ConservativeHome in Israel: Day 2
Yesterday Tim Montgomerie introduced his reasons for being in Israel. His first full daily report is pasted below.
I have been a 'Friend of Israel' for as long as I can remember. Although many Christians, particularly in America, support Israel for religious reasons my support has always been much more political. I've always viewed Israel as an oasis of democracy in a desert of totalitarianism. Unlike other parts of the region it allows significant religious and personal freedom. Jerusalem will soon be host to a gay pride event - Love Without Borders - and the anti-Israel lobby has been called for the event to be boycotted.
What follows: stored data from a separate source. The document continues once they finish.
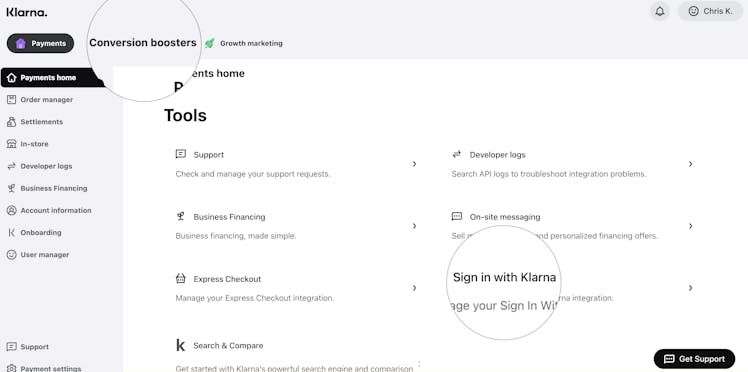Expand the On-site messaging chevron arrow
Image resolution: width=748 pixels, height=372 pixels.
click(690, 226)
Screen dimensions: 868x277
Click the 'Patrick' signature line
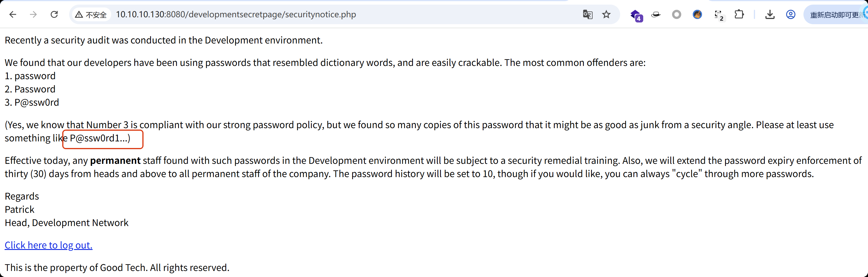20,209
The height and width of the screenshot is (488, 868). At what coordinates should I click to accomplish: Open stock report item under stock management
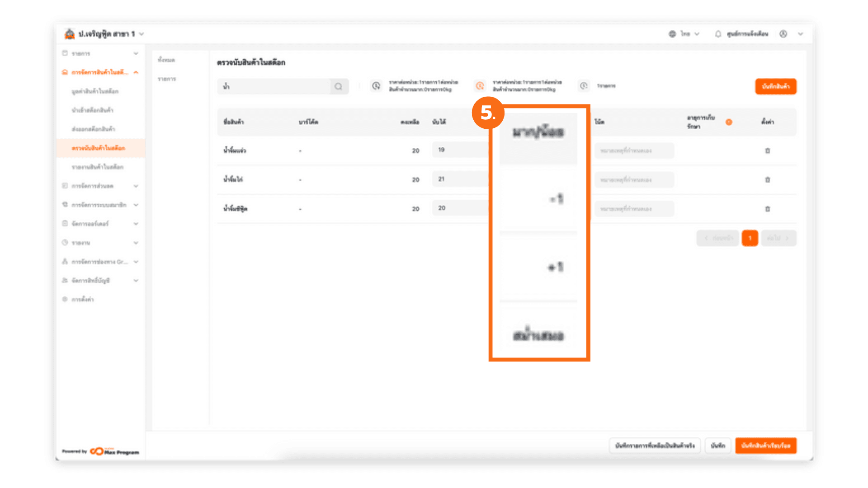tap(97, 167)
Gay rights campaigner Peter Tatchell makes a, perhaps, surprising defence of Israel:
“For all its faults, the Israeli state does not jail and torture [lesbian, gay, bisexual and transgender people] because of their sexuality. The Palestinian state does. We find it shocking that much of the left is silent about this violent victimisation of Palestinian queers.”
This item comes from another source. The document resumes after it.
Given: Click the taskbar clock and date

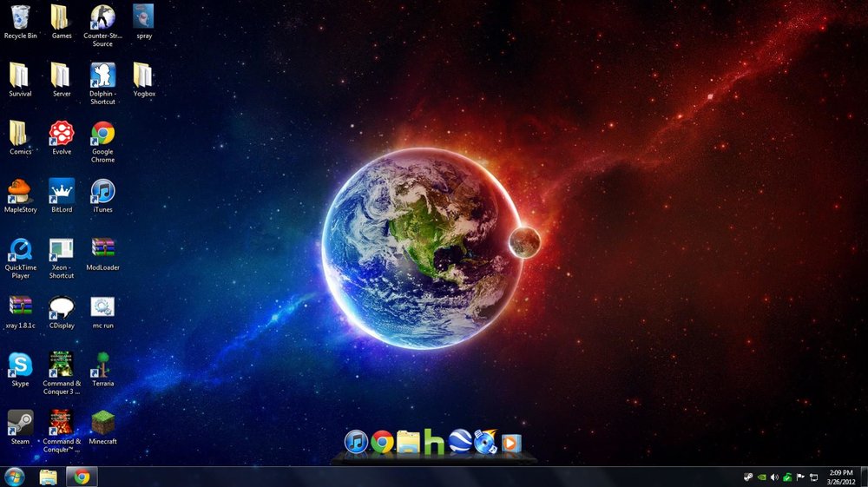Looking at the screenshot, I should tap(841, 477).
One of Israel's "faults", according to its many international critics, is the 'security fence' that it has erected along this narrow country - dividing many Israeli settlements from Palestinian settlements. The fence (only 3% of it is an opaque wall) has often caused economic difficulties for the Palestinians that lie behind it but it has dramatically reduced the number of suicide bomb attacks on Israel which had been escalating in number before Ariel Sharon chose to construct it. Our CFI delegation visited a command post for the security fence yesterday. The young lieutenant in charge of the centre - responsible for very advanced CCTV monitoring of the fence - was only 20. He and the other young Israeli men and women spend two to three years of compulsory military service in posts like this one - defending their country. Many meet their life partners during this time. At the post we saw how every 'impact' on the fence triggers a response. An alarm to the tune of 'Another One Bites The Dust' sounds and Israeli Defence Forces (IDF) are scrambled to intercept whoever is trying to breach the fence. The vast majority of triggers are false alarms. Most are attempts to waste IDF time. Just occasionally, however, something deadly is picked up and we were shown one video recording of a suicide bomber attempting to enter Israel. The monitoring technology had identified a suicide belt beneath a suspicious-looking middle aged man's trousers. We watched Israeli soldiers shout commands to this man to undress and slowly but surely the belt and its deadly weaponry was revealed. The anti-terrorist fence has stopped many such attacks reaching Israel but not without further undermining Israel's international reputation.
One major initiative of Israel - to bolster that reputation - is the education that it provides to farmers from all over the world in specialist agricultural technologies. This very hot, dry land has developed, for example, very advanced irrigation systems that carefully ensure only the most targeted use of water on crops. Yesterday at a college attached to a kibbutz I chatted to students from China, the former Soviet Union, Africa and Belgium who had come to learn about Israeli technologies and apply them in their own nations. Thinking of the water shortages in Britain I wonder if our own farmers could learn a few water-saving trips from their Israeli counterparts. On the right MPs David Amess and Nadine Dorries are inspecting a very cheap battery-powered system that monitors moisture levels in the soil. Ideal for Africa because of its cheapness the system sends the equivalent of a text message to the irrigation management system whenever the soil becomes too dry or too moist. When water is as scarce as it is in much of the world there is no room for overwatering. I was again reminded that technology will lead the way in the solution of many of the world's environmental problems.
Today we visit the Holocaust Museum, the Knesset and representatives of the Palestinians.